The chair of the MBS Review Taskforce was speaking to a group of GP clinic owners in Sydney about the ongoing work to revamp the 6000-odd items listed on the MBS.

But he had seen some bad things.

Among the evidence of misuse he had seen, the endocrinologist referred to the rate of colonoscopies in Sydney’s eastern suburbs — apparently 30 times the national average.

“Anaesthetists make a lot of money doing a list of colonoscopies,” he added.

“But they don’t make a lot of money doing an anaesthetic for that complicated head and neck cancer where they have massive airway protection problems, etc. That doesn’t seem fair.

“And yet, when we tried to take those suggestions to the anaesthetists, [the taskforce] came out with bloody noses.

“Those guys who are doing the colonoscopy lists will guard them with their lives. And blow the guy who is doing the complicated work in the public hospital. They don’t care about that.”

He continued: “We have got to try as a profession to take a step back and ask what is fair. Not what is best for me, but what is fair for everyone. Because the people who are, if you like, ripping off the system are going to spoil it for everyone.

“As someone said to me ‘the goose is cooked’.”

His speech, when it was published by Australian Doctor, triggered calls for his own goose to be cooked.

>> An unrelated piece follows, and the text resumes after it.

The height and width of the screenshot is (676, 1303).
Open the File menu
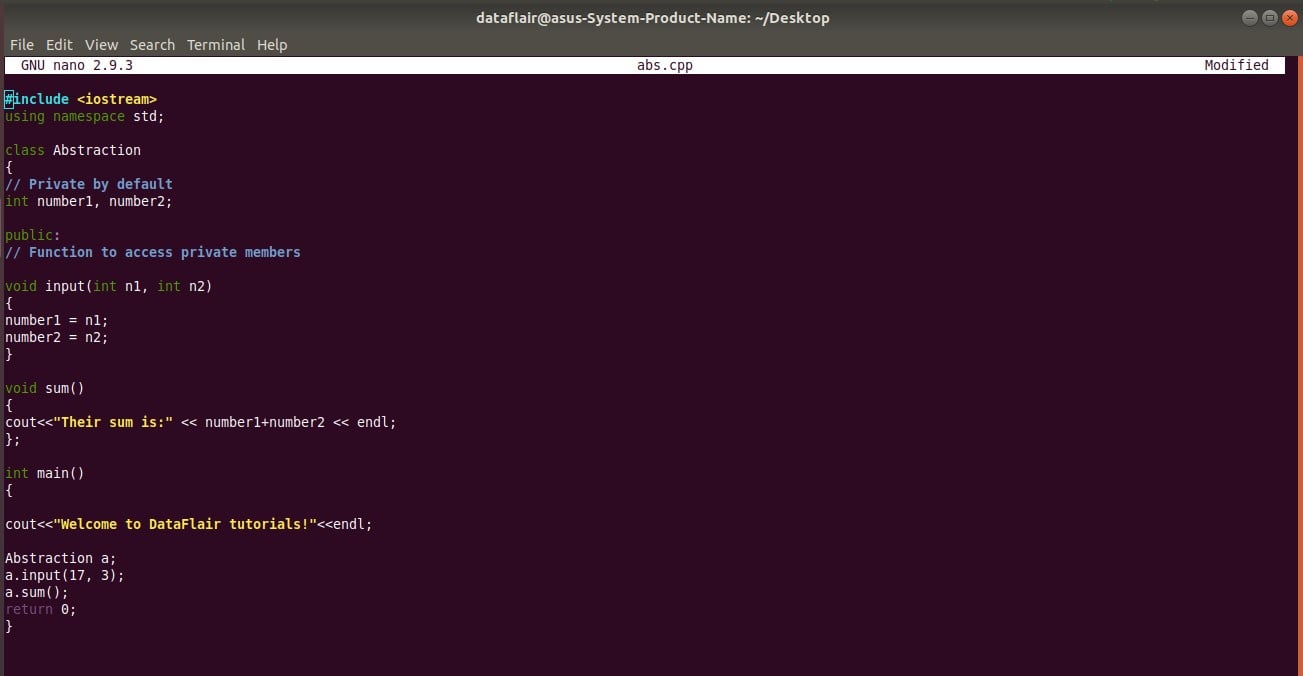point(21,44)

“Professor Robinson has revealed the misguided Robin Hood complex that has biased the outcomes of the MBS review into anaesthesia,” claimed Dr Andrew Miller, a spokesperson for the Australian Society of Anaesthetists.

“The review is now off the rails for many specialties and should be put on hold while a new chair is appointed. Professor Robinson must now resign or be sacked.”

In the interests of fairness and transparency, it’s important to note that Professor Robinson’s speech was met with warm applause and not a few chuckles by the GPs he addressed.

And the demand for his sacking, judging by his continued employment, was ignored.


Chris Cotton

Number 13: Coming through the worst: the GP, psychotic depression and being sectioned

It was one of Australian Doctor’s most-read stories of the year: Dr Chris Cotton’s account of the before and after of his psychotic depression, which struck in 2017.

His story began with the police unlocking the cellar door at his home to find him clutching a pen knife, which he had just attempted to use to cut his jugular vein.

Luckily, his brain was so disordered he failed.

“The reality of my intended act had brought unexpected pain, and by reflex, I stopped pushing,” Dr Cotton said.

Writing for Australian Doctor in September, he recalled getting off the bed in the hospital he was taken to, and running head-first into a nearby wall, convinced this was the solution to his distress.

He then, after raising the option himself, underwent electroconvulsive therapy, which 32 years earlier he had observed during the final part of his GP training.

It was “dramatically effective”.

Following his eventual discharge, he reflected on the downward spiral that culminated in locking himself in the cellar: his wife’s death two years before, poor self-esteem, insecurity over social skills, a complex patient report requested by solicitors — and what he described as his “awful” sporting abilities.

His story was desperately sad, painfully funny and deeply moving. It was also inspiring, showing how he came through the darkest of times.

Today, Dr Cotton is in a good place — back at work as a GP in Sydney. He said sharing his story would help address the stigma of mental health problems within the medical profession.

“In fact, I feel that my health is better now than it has ever been,” he said.

“This I attribute to the fantastic support I have had from my partner, family and friends, and also to my better sense of what issues are important in life and which are immaterial.”